--- Source records Enclosed Below ---

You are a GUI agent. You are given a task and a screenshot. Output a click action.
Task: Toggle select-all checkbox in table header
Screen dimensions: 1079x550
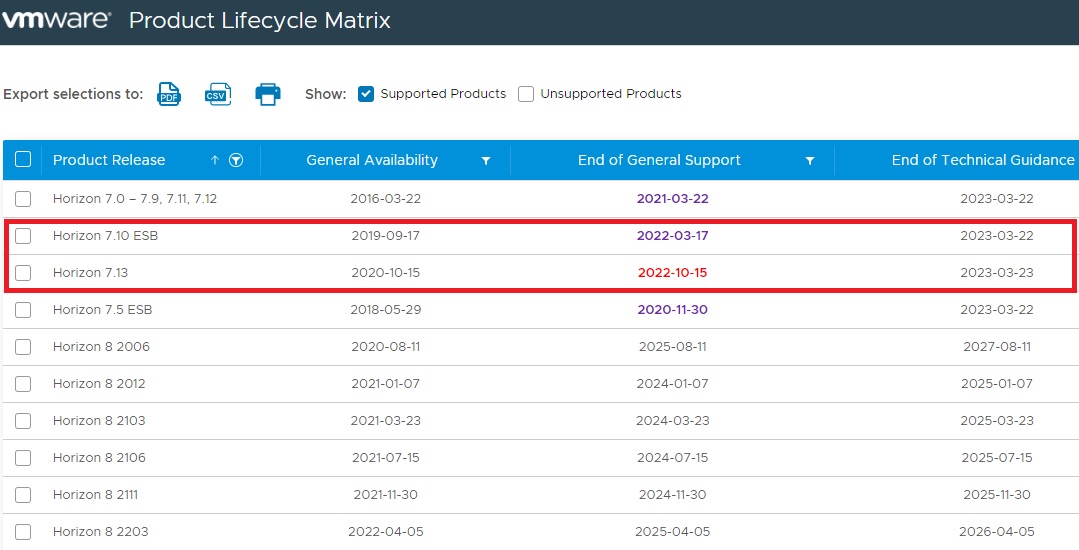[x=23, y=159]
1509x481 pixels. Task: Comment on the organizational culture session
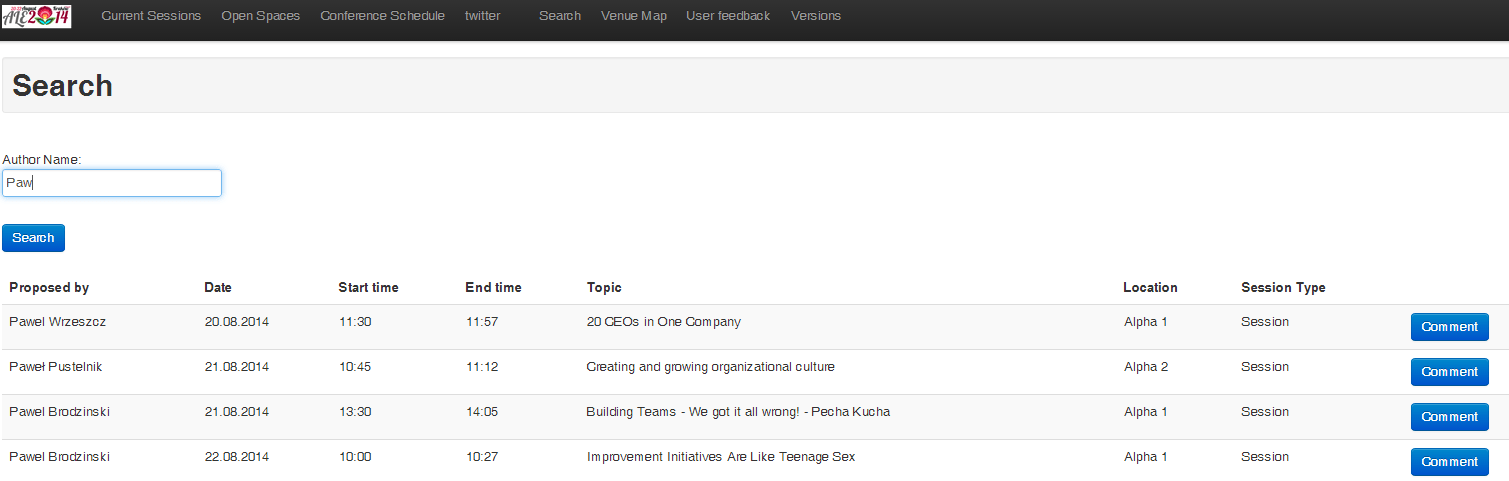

--- End of Enclosed Source records ---
--- Source records Enclosed Below ---

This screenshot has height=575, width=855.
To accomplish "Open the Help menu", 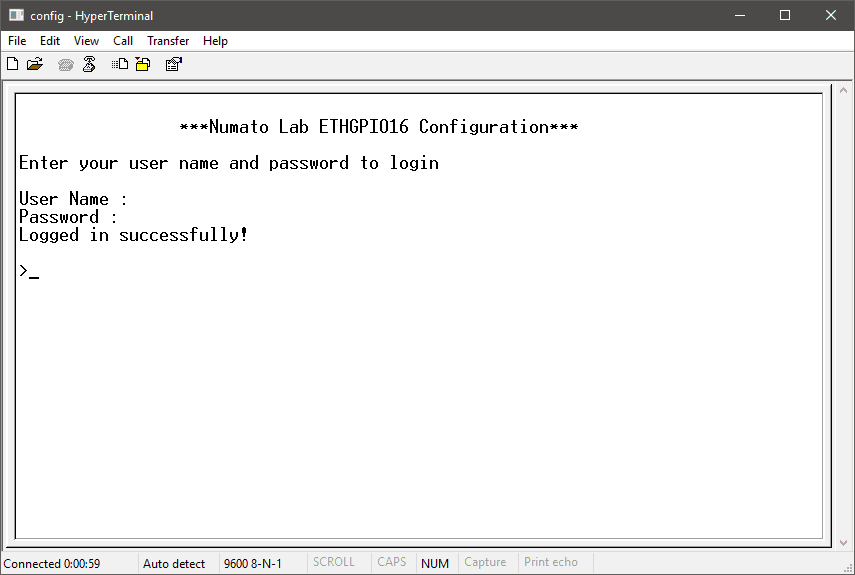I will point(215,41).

--- End of Enclosed Source records ---

= Problem statement =
Single out each line of the records above with the string "screenshot" in it, and copy it.

= Task output =
You are a GUI agent. You are given a task and a screenshot. Output a click action.
This screenshot has height=575, width=855.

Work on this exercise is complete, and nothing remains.